(Material provided begins)

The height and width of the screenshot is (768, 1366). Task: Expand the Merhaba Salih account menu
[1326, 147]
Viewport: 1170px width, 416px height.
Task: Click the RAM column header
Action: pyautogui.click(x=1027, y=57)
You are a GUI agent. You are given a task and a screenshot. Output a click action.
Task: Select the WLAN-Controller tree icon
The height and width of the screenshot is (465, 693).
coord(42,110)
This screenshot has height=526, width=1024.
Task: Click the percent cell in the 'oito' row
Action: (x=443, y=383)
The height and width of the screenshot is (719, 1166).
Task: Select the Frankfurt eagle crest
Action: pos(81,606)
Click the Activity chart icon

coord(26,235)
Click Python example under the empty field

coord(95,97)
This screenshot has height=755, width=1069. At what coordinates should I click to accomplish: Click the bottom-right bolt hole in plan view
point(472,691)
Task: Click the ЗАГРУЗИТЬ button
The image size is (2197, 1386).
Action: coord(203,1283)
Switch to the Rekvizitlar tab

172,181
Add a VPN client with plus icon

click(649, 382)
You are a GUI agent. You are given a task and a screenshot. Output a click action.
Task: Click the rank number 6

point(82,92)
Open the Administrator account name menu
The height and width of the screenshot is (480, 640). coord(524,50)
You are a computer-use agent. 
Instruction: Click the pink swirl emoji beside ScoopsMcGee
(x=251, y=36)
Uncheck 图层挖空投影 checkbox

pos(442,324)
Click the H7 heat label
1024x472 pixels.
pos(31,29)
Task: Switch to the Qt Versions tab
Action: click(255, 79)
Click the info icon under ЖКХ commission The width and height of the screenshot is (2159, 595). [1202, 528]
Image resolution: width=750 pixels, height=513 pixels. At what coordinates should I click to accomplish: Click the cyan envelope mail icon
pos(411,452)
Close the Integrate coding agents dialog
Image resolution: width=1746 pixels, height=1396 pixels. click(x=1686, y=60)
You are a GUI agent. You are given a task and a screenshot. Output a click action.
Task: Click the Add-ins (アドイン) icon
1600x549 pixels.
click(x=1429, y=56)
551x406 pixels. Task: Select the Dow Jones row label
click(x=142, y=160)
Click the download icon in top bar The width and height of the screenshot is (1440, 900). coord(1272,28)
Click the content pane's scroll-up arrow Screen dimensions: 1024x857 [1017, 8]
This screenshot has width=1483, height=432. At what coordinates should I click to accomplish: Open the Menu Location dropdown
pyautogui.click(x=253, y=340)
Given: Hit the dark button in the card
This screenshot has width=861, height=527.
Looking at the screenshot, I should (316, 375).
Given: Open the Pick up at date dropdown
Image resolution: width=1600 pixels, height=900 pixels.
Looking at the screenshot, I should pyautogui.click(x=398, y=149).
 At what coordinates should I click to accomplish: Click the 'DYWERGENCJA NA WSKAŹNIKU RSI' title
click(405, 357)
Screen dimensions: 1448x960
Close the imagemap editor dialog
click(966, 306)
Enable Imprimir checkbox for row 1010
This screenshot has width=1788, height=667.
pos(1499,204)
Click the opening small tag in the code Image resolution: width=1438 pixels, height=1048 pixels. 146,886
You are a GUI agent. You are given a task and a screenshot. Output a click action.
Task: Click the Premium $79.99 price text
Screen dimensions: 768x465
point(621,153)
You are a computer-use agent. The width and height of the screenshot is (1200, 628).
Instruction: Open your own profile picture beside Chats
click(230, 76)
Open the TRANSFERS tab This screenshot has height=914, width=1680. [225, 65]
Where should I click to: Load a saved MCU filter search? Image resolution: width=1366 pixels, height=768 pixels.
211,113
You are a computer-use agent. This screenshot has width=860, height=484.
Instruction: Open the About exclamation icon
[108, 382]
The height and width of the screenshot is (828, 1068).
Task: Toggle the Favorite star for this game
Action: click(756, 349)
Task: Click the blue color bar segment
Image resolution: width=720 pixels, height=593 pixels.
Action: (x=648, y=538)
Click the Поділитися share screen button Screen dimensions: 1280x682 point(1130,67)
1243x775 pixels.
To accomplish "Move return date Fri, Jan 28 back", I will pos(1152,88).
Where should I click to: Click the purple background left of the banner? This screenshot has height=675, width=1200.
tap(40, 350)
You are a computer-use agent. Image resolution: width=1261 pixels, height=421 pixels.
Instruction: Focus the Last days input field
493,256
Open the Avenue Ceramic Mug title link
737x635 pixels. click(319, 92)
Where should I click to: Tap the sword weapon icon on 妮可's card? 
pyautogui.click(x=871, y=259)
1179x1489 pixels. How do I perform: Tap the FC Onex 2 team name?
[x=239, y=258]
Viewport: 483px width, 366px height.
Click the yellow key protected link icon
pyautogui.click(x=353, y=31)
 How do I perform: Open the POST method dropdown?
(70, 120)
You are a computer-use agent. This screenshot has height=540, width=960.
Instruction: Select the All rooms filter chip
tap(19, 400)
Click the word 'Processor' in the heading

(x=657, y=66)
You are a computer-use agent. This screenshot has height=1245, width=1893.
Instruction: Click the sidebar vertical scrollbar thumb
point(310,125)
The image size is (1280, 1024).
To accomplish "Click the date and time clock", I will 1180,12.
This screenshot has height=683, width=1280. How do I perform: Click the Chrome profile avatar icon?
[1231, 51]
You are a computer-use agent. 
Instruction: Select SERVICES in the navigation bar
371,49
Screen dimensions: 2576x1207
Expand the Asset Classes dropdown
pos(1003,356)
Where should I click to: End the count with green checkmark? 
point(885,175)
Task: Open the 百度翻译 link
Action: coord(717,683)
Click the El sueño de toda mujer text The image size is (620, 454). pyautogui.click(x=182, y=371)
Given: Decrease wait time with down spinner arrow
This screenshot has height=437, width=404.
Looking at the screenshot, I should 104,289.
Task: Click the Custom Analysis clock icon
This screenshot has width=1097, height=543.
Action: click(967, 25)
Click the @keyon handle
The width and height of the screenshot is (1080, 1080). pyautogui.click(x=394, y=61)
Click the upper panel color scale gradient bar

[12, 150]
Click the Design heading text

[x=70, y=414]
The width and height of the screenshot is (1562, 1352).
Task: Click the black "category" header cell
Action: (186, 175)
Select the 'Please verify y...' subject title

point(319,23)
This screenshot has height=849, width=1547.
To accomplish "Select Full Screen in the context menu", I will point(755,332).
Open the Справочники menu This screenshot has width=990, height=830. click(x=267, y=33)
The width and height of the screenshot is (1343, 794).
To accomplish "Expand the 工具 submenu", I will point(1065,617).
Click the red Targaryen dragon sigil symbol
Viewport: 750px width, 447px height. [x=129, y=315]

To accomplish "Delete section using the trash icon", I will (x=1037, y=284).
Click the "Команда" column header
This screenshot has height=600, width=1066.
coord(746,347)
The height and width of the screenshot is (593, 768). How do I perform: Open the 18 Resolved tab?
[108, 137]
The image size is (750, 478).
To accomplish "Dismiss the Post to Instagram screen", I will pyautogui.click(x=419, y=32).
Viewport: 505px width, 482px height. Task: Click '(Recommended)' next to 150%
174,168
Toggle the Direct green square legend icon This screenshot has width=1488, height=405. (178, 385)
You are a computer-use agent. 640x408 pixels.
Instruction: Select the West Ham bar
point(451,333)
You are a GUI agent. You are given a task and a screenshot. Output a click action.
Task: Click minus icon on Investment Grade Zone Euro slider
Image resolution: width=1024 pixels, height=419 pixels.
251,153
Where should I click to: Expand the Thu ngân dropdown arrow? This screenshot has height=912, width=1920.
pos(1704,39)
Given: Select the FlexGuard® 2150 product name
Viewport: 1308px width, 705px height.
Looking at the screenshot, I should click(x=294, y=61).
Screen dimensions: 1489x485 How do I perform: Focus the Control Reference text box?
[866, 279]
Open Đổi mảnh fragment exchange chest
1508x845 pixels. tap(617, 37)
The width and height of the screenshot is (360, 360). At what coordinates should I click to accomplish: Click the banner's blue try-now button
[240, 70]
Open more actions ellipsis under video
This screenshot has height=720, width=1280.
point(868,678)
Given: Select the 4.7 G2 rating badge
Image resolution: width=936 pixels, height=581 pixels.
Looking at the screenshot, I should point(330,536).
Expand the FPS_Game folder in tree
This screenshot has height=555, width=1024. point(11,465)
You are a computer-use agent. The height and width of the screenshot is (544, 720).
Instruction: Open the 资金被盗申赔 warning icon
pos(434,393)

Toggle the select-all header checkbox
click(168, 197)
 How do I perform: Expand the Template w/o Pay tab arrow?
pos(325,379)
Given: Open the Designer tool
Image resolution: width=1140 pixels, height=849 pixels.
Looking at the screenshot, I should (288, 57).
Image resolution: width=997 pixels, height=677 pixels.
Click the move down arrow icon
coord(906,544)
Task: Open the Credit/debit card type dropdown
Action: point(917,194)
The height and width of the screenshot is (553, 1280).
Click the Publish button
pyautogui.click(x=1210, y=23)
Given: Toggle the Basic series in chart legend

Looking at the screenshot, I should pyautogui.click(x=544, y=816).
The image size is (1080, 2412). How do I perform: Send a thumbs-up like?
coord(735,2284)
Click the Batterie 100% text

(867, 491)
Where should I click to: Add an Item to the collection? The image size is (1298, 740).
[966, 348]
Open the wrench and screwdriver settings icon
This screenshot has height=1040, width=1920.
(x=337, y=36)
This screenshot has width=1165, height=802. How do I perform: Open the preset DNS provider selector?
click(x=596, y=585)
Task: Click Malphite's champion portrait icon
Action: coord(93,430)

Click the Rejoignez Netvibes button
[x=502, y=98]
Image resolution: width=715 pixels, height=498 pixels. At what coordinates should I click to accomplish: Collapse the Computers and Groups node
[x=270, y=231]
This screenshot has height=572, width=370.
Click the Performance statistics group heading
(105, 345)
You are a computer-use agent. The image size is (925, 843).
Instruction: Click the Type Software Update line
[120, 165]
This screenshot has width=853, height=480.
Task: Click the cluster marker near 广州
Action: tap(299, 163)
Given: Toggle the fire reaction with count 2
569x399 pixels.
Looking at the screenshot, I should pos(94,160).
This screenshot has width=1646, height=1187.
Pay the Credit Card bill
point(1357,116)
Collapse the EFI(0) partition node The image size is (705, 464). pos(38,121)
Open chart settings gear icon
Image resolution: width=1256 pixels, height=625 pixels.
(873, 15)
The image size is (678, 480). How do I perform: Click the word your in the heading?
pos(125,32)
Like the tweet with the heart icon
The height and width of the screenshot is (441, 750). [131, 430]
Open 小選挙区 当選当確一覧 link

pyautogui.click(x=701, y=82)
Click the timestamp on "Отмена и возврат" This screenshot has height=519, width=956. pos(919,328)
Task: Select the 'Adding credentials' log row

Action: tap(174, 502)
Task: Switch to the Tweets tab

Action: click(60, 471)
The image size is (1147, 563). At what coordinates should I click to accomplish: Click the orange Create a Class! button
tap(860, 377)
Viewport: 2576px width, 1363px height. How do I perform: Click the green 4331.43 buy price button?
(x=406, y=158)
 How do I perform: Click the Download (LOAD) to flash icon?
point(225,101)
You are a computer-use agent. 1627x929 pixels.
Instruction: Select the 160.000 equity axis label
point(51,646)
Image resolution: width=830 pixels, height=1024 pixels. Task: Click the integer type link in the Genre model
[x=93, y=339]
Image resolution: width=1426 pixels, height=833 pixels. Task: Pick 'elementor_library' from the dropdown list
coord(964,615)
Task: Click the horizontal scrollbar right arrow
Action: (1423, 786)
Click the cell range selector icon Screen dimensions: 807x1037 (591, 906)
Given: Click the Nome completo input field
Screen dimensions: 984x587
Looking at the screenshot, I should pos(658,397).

(Material provided ends)

■ Prompt: Check every line of the data, and copy the ones that contain "clock".

■ Solution for this task:
To accomplish "Click the date and time clock", I will 1180,12.
Task: Click the Custom Analysis clock icon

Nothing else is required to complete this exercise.